On Wednesday, 5 May, Tom Hewett of Drexel University (Philadelphia) presented in the Namahn library reasons why it is important to take into account human performance characteristics in designing complex systems for human use.
Hewett captured the audience's attention with his description of how limitations in human cognition resulted in several spectacular and tragic airplane crashes. The crashes were not attributable to mechanical failure, weather conditions or even any clearly identifiable pilot error. Rather they were the result of a common failure to accurately gauge distance when confronted with a featureless landscape. They were, namely, a problem of human cognition.
Hewett is a professor of Psychology and Computer Science and a world-class expert on the cognitive aspects of human-computer interaction. He asserts that many usability problems are actually the result of cognitive issues and, therefore, require "cognitive engineering."
Hewett also showed how motion makes it easier to visualise 3-D objects and how the 'magical number seven' is a rule that is often applied inappropriately.
Did you think that ethnography was only useful for studying aboriginal tribes? Not according to UK-based interaction design consultant Louise Ferguson. At a by-invitation-only event attended by fifty Namahn clients and vendors, she showed that ethnography is not only for anthropologists; it is also an extremely useful approach to design.
Ferguson presented several case studies to illustrate how ethnographic techniques can be applied to real-world design problems. By conducting individual interviews and observing people in their typical work environment, for example, she uncovered the reasons why a wireless tablet computer was not accepted by staff in a UK hospital. The system lacked key demographic information and did not easily fit on the trolleys used by nurses. In a study of "hot-desking" in a government agency, Ferguson discovered that despite the new environment, staff members were finding ways of personalising their workspace and demarcating their territory. In an investigation into the IT "productivity paradox" Ferguson observed that users clung to analogue systems such as card files and post-it notes because they offered benefits such as immediacy, portability and sharing.
Ferguson readily admits that ethnography does not produce statistically valid results. Through a process of "triangulation", however, patterns emerge and she is able to arrive at accurate conclusions. Her study of bikers was more revealing than the reams of quantitative market research conducted by the industry.
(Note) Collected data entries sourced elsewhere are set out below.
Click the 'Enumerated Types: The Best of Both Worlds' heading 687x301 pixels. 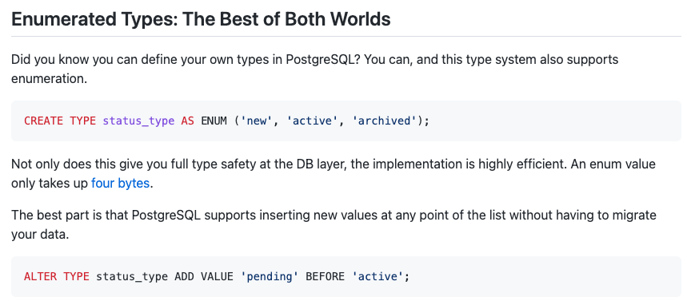tap(201, 19)
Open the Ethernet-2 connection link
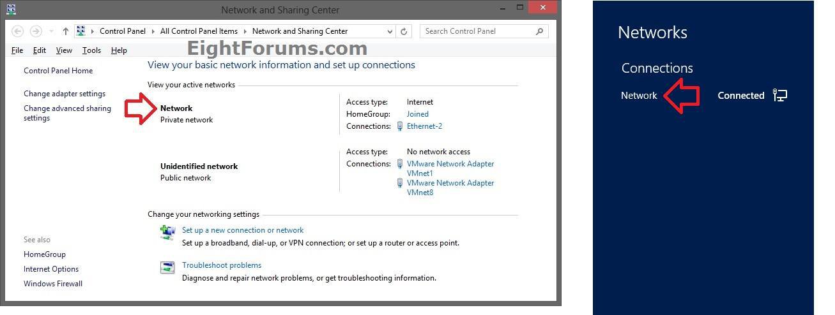 [x=424, y=126]
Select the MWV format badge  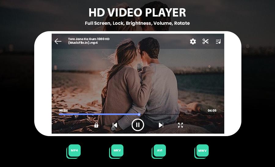click(x=202, y=150)
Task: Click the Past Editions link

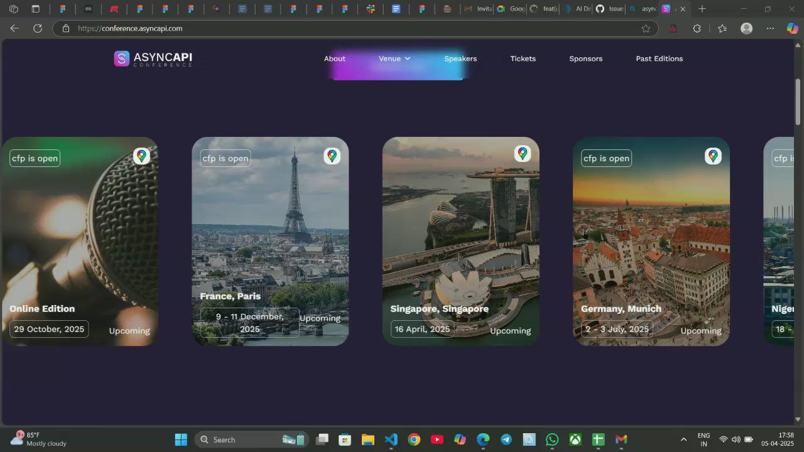Action: (x=659, y=58)
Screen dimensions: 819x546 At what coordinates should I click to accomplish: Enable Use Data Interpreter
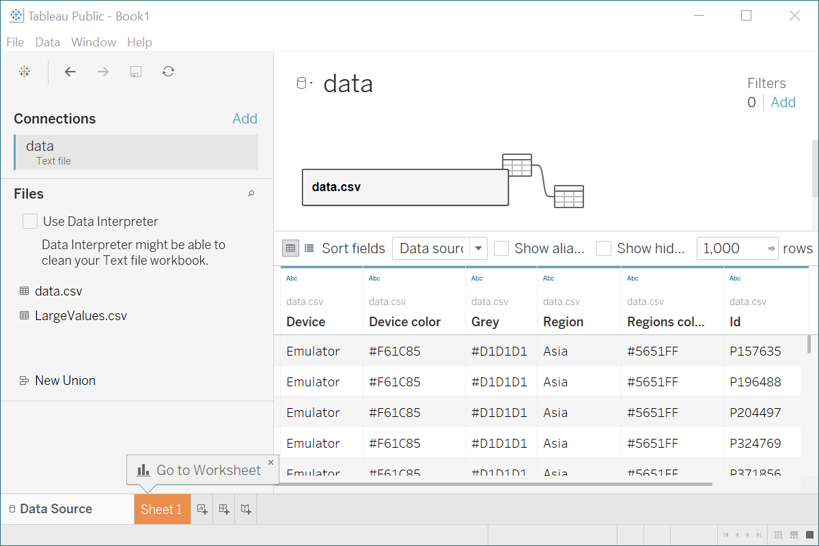[x=29, y=220]
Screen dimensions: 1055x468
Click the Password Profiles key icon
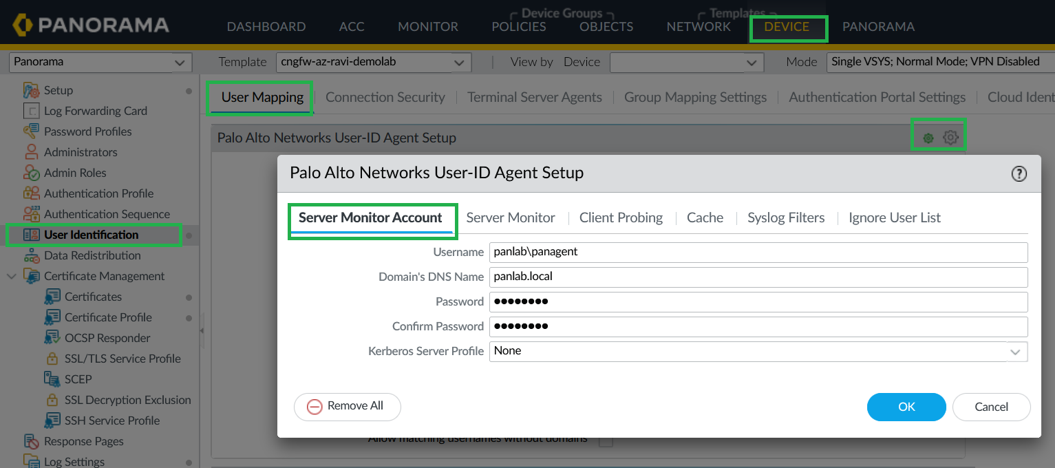(32, 131)
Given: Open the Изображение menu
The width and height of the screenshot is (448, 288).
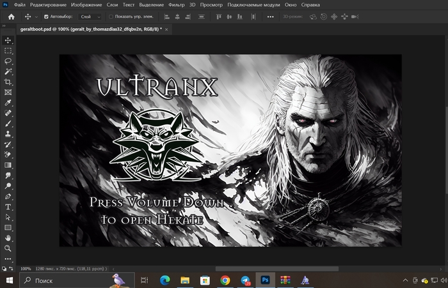Looking at the screenshot, I should [x=86, y=4].
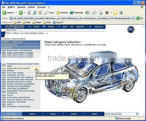Image resolution: width=146 pixels, height=121 pixels.
Task: Click SEARCH in ePER navigation bar
Action: coord(99,27)
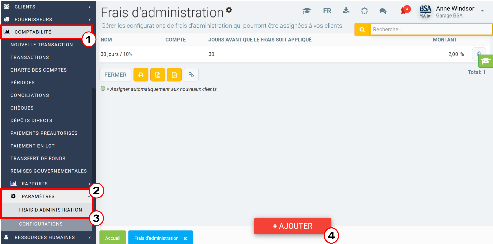The image size is (493, 244).
Task: Open Charte des comptes menu item
Action: point(39,70)
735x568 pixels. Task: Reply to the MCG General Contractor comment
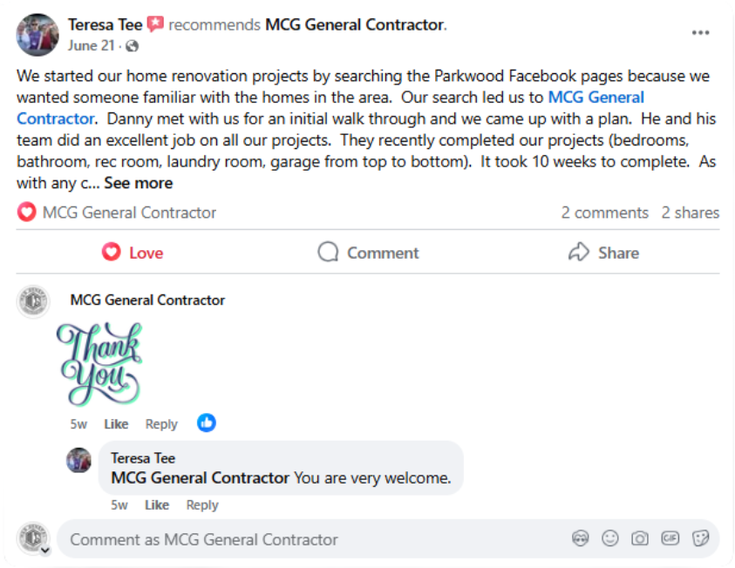click(x=161, y=424)
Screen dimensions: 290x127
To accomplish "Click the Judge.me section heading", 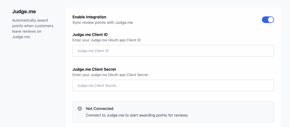I will click(x=24, y=12).
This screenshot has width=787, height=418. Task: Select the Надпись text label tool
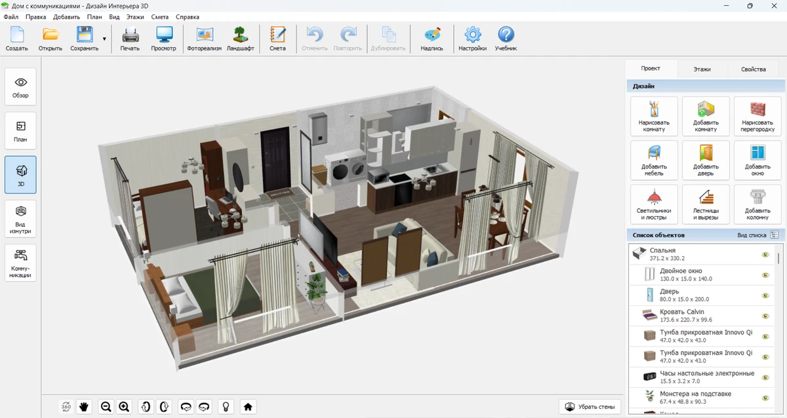[432, 39]
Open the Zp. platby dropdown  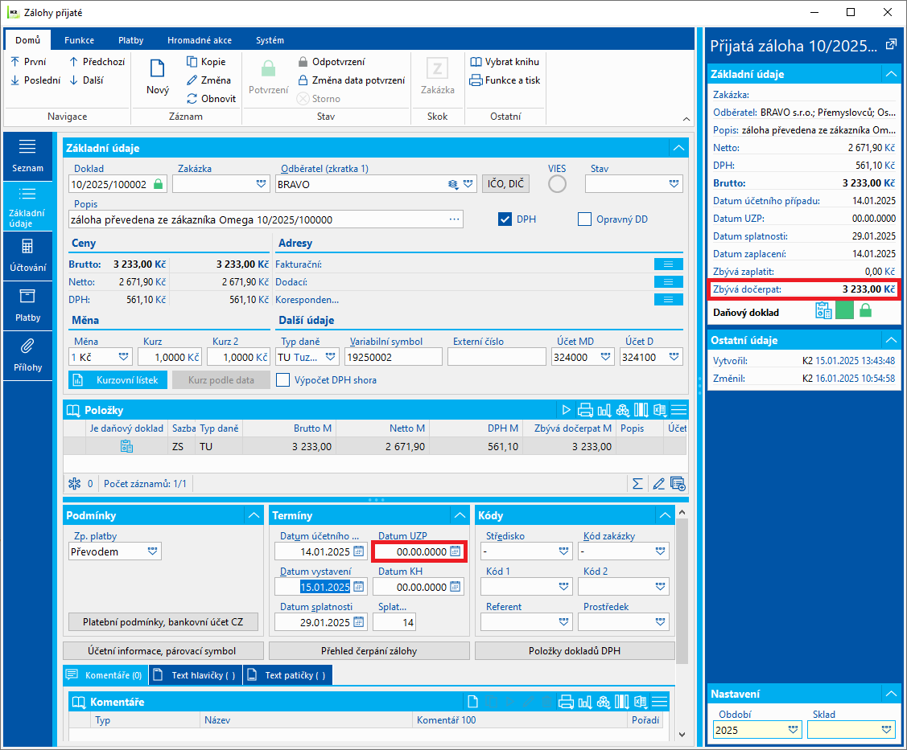pos(152,551)
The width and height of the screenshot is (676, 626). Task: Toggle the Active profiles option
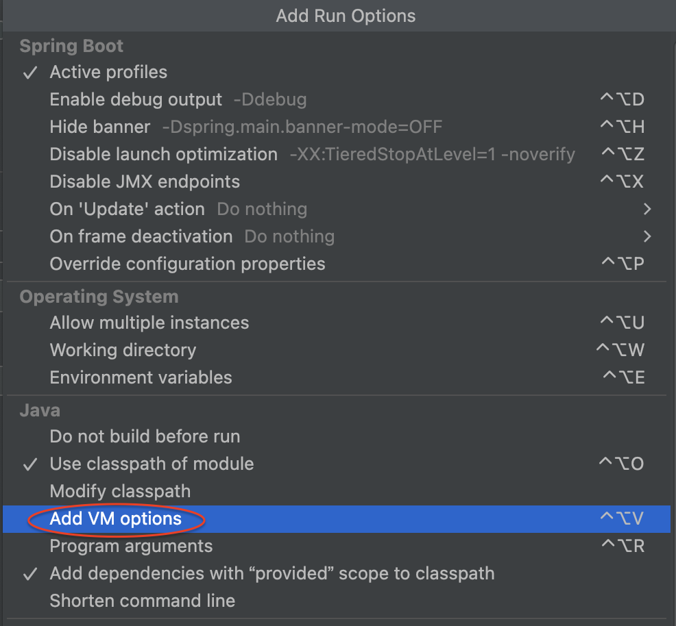(x=108, y=72)
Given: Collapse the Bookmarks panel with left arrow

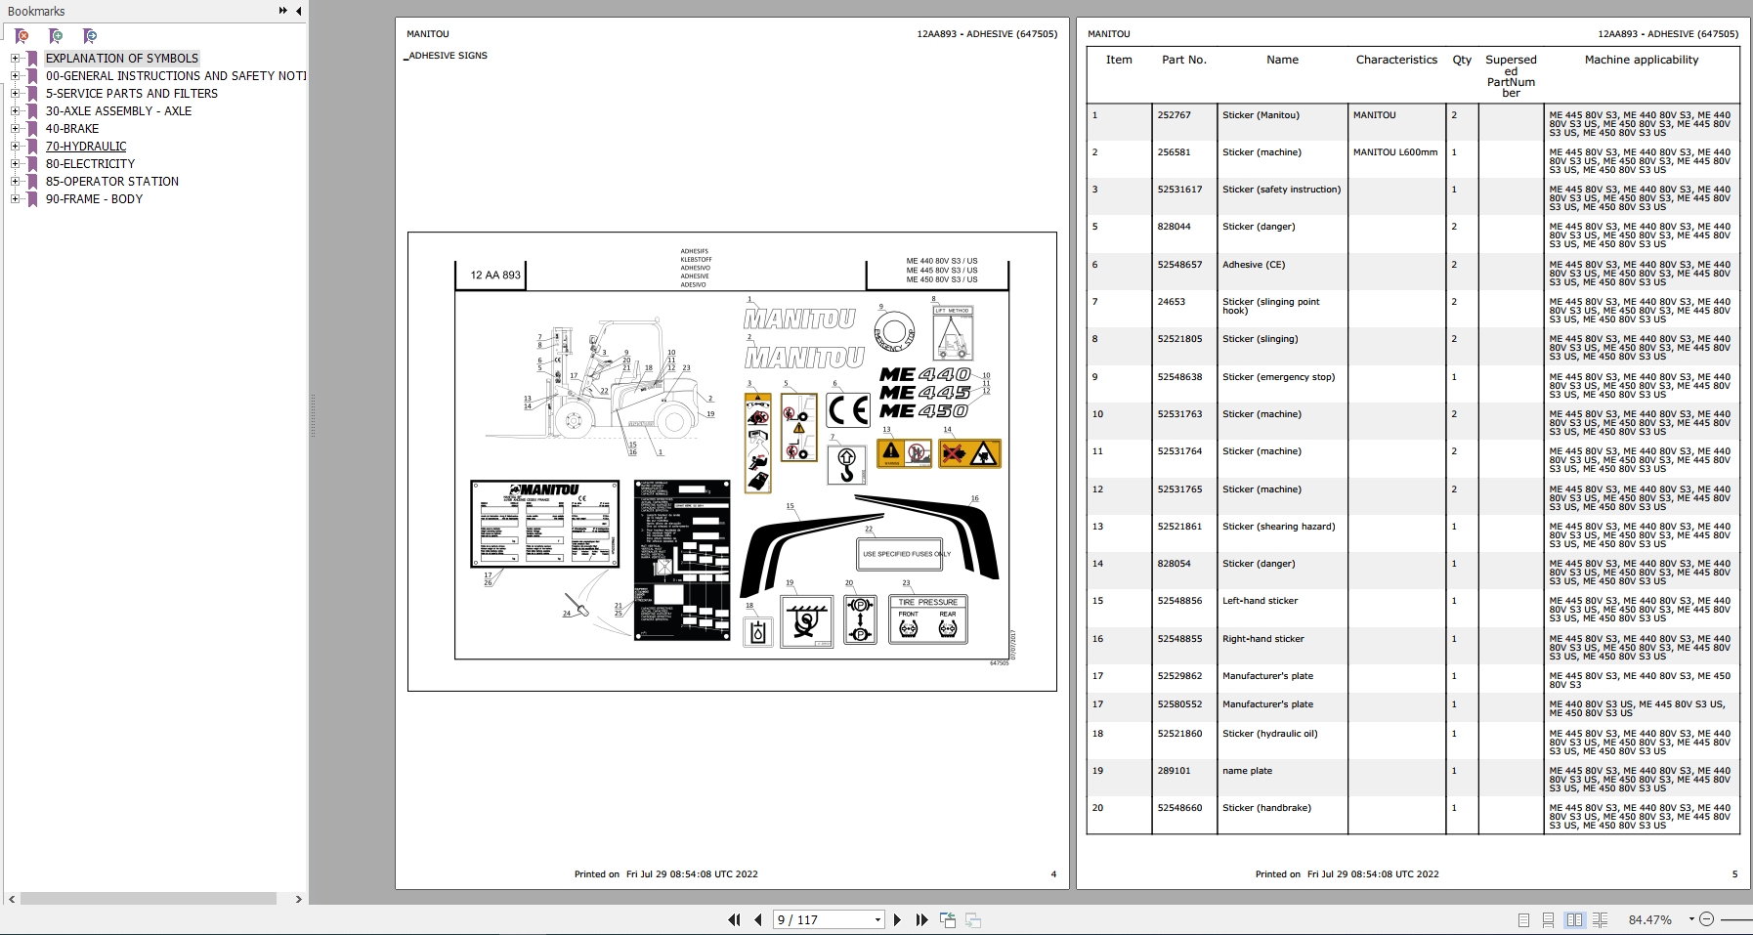Looking at the screenshot, I should [298, 11].
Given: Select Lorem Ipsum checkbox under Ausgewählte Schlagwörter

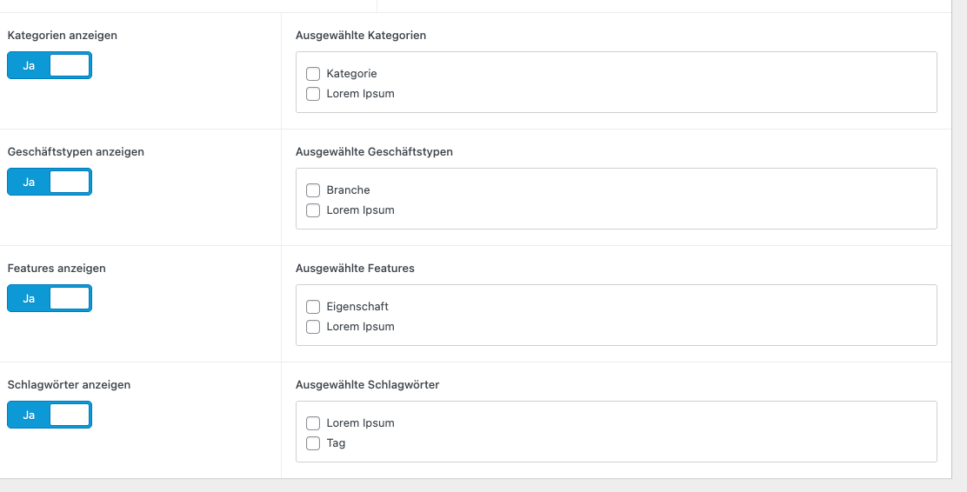Looking at the screenshot, I should point(314,423).
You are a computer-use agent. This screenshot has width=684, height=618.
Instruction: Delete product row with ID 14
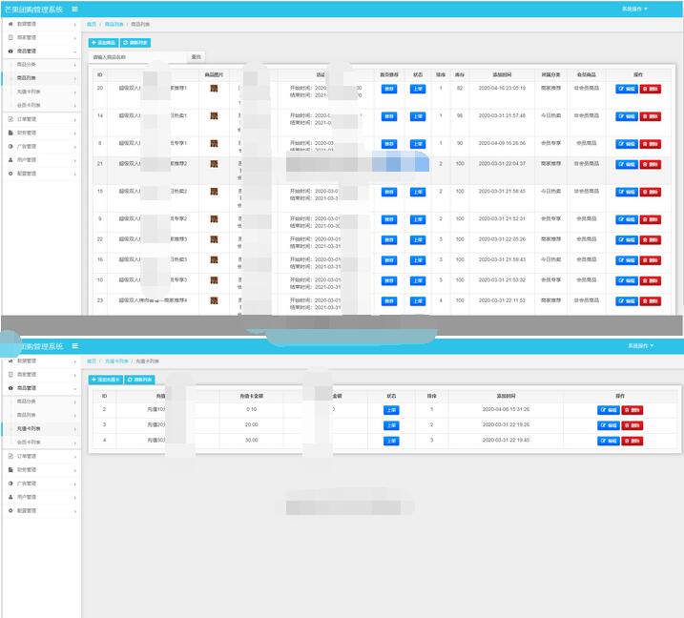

Evidently, there is no substitute for getting "down in the mud" with actual users.

Jean-luc Doumont, who is an experienced and respected speaker and consultant on structuring thoughts and constructing communication, illustrated to his audience that it is the analysis of verbal and non-verbal coding that leads to the optimum solution. The non-verbal coding of pictures need to be crafted as carefully as verbal coding of text. To be sure of getting the message across, it may be necessary to use one thousand and one words.

Some forty clients gathered in the library in the Namahn offices to listen to William Hudson describe his approach to user-centred design with use cases. Hudson, a software engineer, who runs his own design consultancy based in the UK, has extensive experience in designing interactive systems as well as being a writer and lecturer on the subject.
Methodologies employed in the software development process, such as the Rational Unified Process, as well as agile processes like eXtreme Programming are fundamentally system centred. Hudson introduced his listeners, many of whom were drawn from the software development field, to the principles of user-centred design and showed how it was possible to integrate this into all stages of the software development process.
He stressed the importance of the early creation of a conceptual model focused on the user rather than implementation issues. He then demonstrated how use cases can be employed to translate this abstract model into functional specifications to ensure that user requirements are included in the final product and the interface is an integral part of it. The increased understanding and integration between software developers and usability specialists afforded by this approach provides a significant benefit.